EXERCISE REQUIREMENTS -
Return all of the records exactly.

Stored records

..........

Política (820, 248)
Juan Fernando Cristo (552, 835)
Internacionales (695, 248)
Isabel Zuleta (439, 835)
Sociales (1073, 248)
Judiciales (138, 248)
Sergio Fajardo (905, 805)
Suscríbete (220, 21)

..........

ANSWER BOX -
Política (820, 248)
Juan Fernando Cristo (552, 835)
Internacionales (695, 248)
Isabel Zuleta (439, 835)
Sociales (1073, 248)
Judiciales (138, 248)
Sergio Fajardo (905, 805)
Suscríbete (220, 21)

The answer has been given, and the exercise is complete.